16 Oct 2018

Mana motuhake for Māori health services at centre of Waitangi Tribunal inquiry

6:56 am on 16 October 2018

Mana motuhake (self-determination) for Māori health services is at the centre of a Waitangi Tribunal health inquiry which began yesterday.

Taitimu Maipi

Taitimu Maipi said mana motuhake over Māori health services was vital. Photo: RNZ / John Boynton

The Wai 2575 Health Services and Outcomes inquiry kicked off at Turangawaewae Marae in Ngaruawahia - and claimants say the national health system is failing Maori.

The lead claimant of the Wai 1315 claim, Taitimu Maipi, was the first speaker and told the hearing mana motuhake over Māori health services was vital.

"I think if anyone can look after our people it's ourselves - let's sit down and have a good discussion with the crown and with all our stakeholders."

Mr Maipi said confronting institutional racism within the health system was another key issue.

"Institutional racism is well and alive in New Zealand.

"People don't want to admit it, but it's true, and to get rid of it people have to come to the party and sit at the table."

Mr Maipi has helped drive iwi health provider Te Raukura o Tainui for the past 30 years.

He said it was painful to continue to see Maori at the bottom of the country's health statistics.

"I've had enough of it, our people have had enough, I don't want to see it anymore.

And there's a simple way of actually moving us forward. It's sitting at the table and saying 'here's what we'd like to do, this is what we think we can do together, but don't get in our way'."

Dr David Tipene Leach believes there's been little change in health outcomes for Maori.

"We've had a generation and a half of people who have put their professional lives into this area .. and no, we're not in much of a better position."

He said some things had improved such as rates of coronary disease but the gains were "small".

Dr David Tipene Leach

Dr David Tipene Leach said gains in health for Māori have been small. Photo: RNZ / John Boynton

Dr Tipene Leach said the terms of reference for this stage of the inquiry were based around services, policy and legislation relatin to primary health care.

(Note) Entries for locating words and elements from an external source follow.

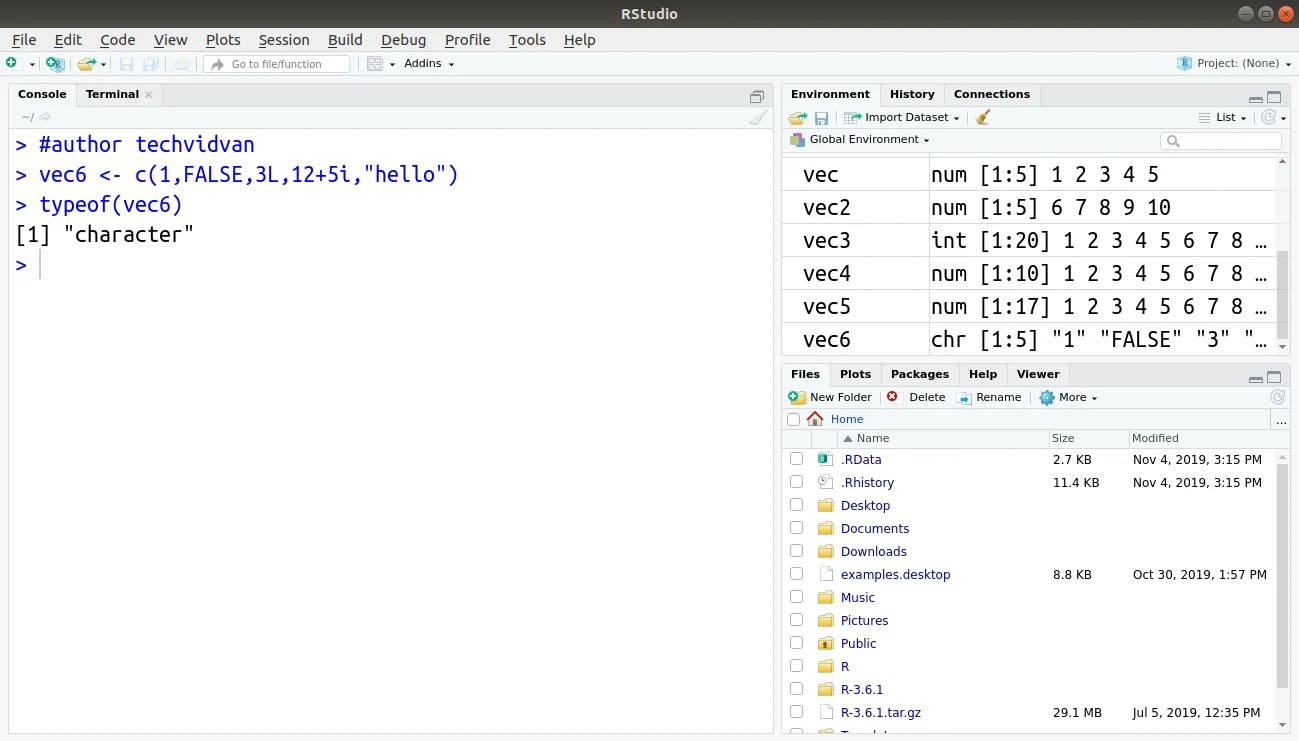Click the Home icon in the Files pane

click(x=815, y=418)
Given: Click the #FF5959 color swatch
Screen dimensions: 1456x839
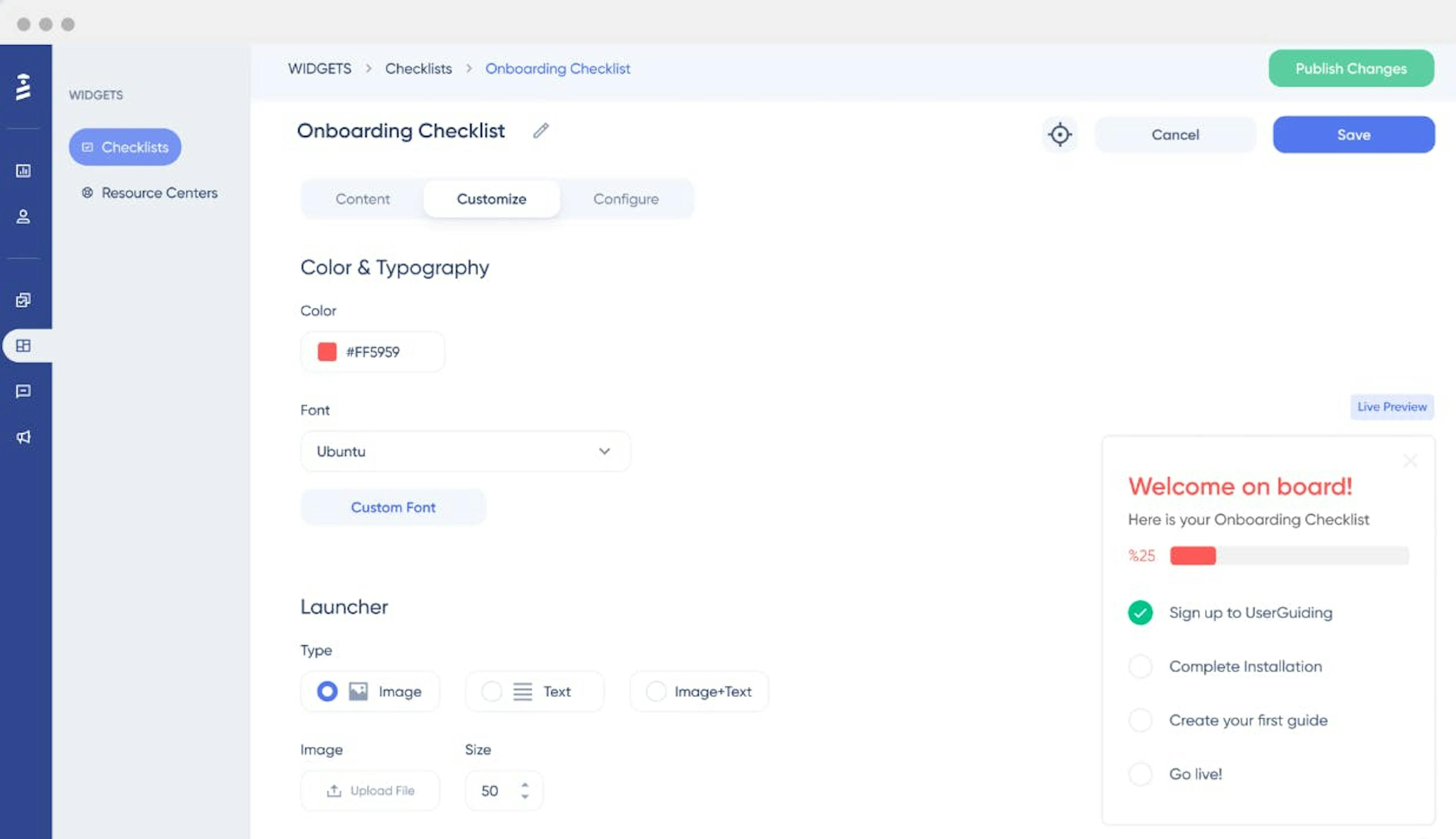Looking at the screenshot, I should click(x=327, y=351).

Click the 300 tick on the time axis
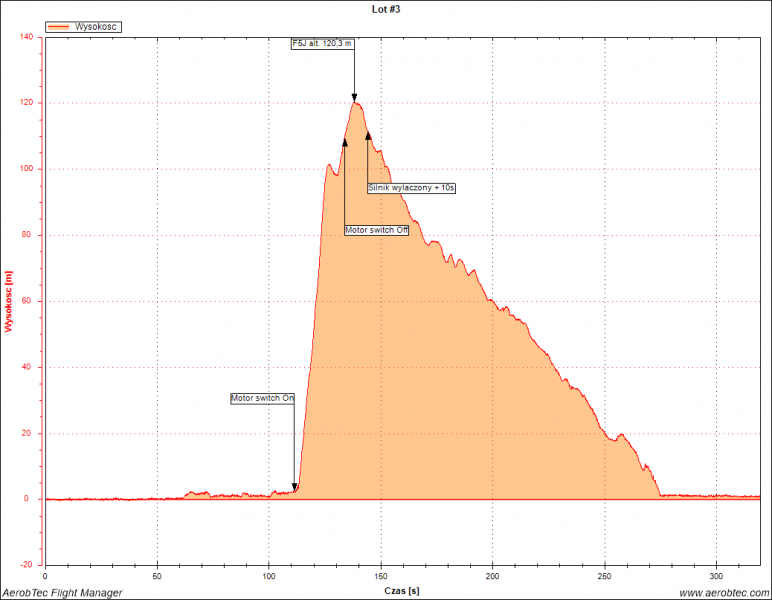pyautogui.click(x=716, y=577)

He thinks it should also focus on historical and social factors which have led to poor health outcomes for Māori.

"The inequitable health outcomes result largely from two things one is the historical determinants of the way we are," he said.

"The taking of the land, taking of the language the subjugation of the Maori ways of doing things."

Mana motuhake for Dr Tipene Leach was about lifting health outcomes for all Maori.

"While middle class Māori may do well with their middle class doctor down the road and 'we're all happy as Larry', actually, that's not where the most of us sit."